Il TDD è una di quelle metodologie che più spesso viene bistrattata qui in Italia. Spesso si sente definire questo approccio come troppo costoso o peggio come fallimentare.
Molto spesso la “colpa” va al budget, sempre troppo risicato quantunque esso sia, ma qui si sa che la coperta viene commissionata su misura per un watusso e poi arrotolata fino a non coprirci neanche un pigmeo. E quello deve bastarti, altra non ne srotolano.

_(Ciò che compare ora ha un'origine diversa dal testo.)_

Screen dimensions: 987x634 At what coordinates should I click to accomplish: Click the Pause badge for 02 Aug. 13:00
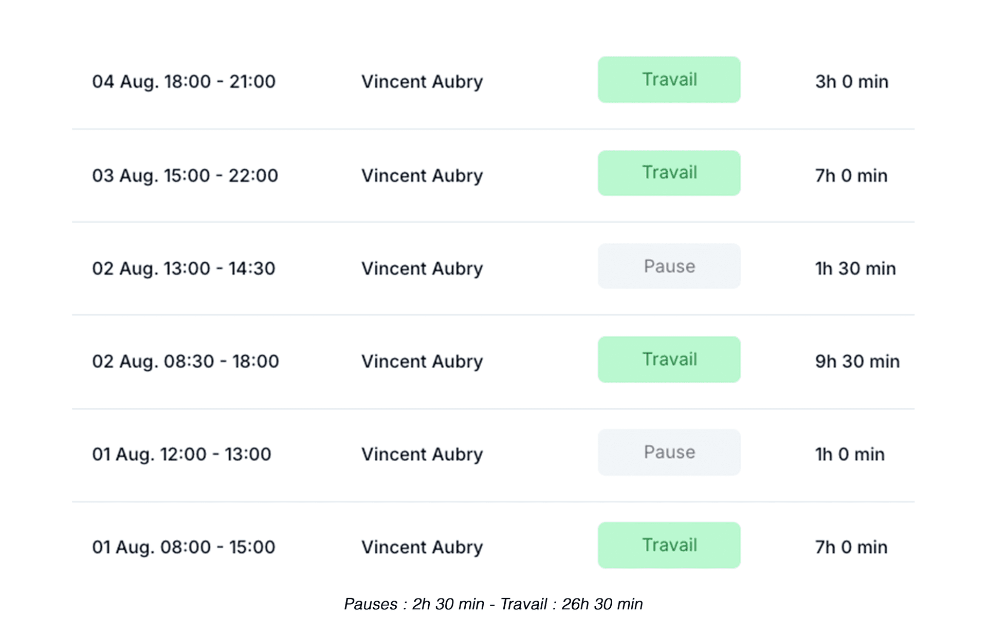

Al di là delle facili critiche e delle superficiali battute tragicomiche, il fatto è che c’è molto ancora da fare per convincere i più biechi antagonisti di questa tecnica che vale la pena iniziare a fare dei test un componente necessario di ogni progetto.
Cosa è il TDD
Quindi cos’è il TDD? TDD è un acronimo che significa Test Driven Development; è una metodologia che ci consente di guidare lo sviluppo tramite i test, che sembra complicato ma non lo è.
Guidare lo sviluppo tramite i test significa essenzialmente che i test vanno progettati bene, perché dovranno coprire ad alto livello tutti i casi d’uso richiesti dal committente del software.
Un test alla fine non è altro che la spiegazione con verifica passo passo di una funzione del software usando il software stesso.
Esistono diversi tipi di test che si usano per diversi scopi e in diversi contesti, e servono per allargare via via il cono di visibilità sul sistema. Vediamoli.
Unit test
I test unitari o unit test sono i componenti principali di una qualsiasi suite di test. Con uno unit test andiamo a verificare il funzionamento di singole unità di codice, singoli metodi o singole funzioni, che dovrebbero fare una sola cosa e dovrebbero farla bene. Questo rientra nel Clean Code, l’abbiamo già trattato.
Integration test
A dispetto di quanto si pensa, non servono per verificare l’integrazione del sistema con altri sistemi, bensì servono per verificare che ogni componente del sistema sia correttamente integrato con gli altri. Inoltre gli integration test si usano anche per verificare che il sistema risponda correttamente ai requisiti funzionali (cioè che faccia ciò che è richiesto dal committente).
Validation test
I test di validazione (solitamente manuali) sono test che validano il comportamento generale del sistema; sono chiamati anche test end-to-end o con l’acronimo E2E. In alcuni casi è possibile che anche questi test trovino spazio nella suite dei test del software da eseguire automaticamente, ma non è sempre così.
Il solito Uncle Bob a illuminarmi la strada
Quando morirà, spero il più tardi possibile, probabilmente mi sentirò smarrito e piangerò, come fosse stato mio padre. Beh, dal punto di vista puramente tecnico mi ha insegnato e mi insegna ancora tutto quello che sa, esattamente come farebbe un padre. Oh, non c’è un rapporto diretto, quello che insegna a me lo insegna a tutti tramite Twitter, il suo blog e i suoi libri.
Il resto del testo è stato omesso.